Operativ läuft es für das Raumfahrtunternehmen rund. Der Auftragsbestand übersteigt mittlerweile die Marke von zwei Milliarden US-Dollar. Allein im ersten Quartal 2026 verkaufte Rocket Lab 28 Raketenstarts. Das entspricht fast dem gesamten Volumen des Vorjahres.

Die Kehrseite der Medaille bleibt die Profitabilität. Trotz einer soliden Bruttomarge von rund 34 Prozent steckt das Unternehmen tief in den roten Zahlen. Die operative Marge liegt bei minus 33 Prozent. Der hohe Barmittelverbrauch bereitet Investoren weiterhin Sorgen.
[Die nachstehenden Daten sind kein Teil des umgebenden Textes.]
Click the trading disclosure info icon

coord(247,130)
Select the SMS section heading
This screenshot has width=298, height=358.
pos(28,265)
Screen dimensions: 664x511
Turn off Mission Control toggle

Am 7. Mai 2026 legt Rocket Lab die Karten auf den Tisch. Dann präsentiert das Management die Zahlen für das abgelaufene Quartal. Die Prognose sieht einen Umsatz von bis zu 200 Millionen US-Dollar vor. Erfüllt das Unternehmen diese Vorgabe, dürfte das den aktuellen Aufwärtstrend weiter stützen. Ende des Jahres folgt dann der nächste Meilenstein mit dem Erstflug der Neutron-Rakete.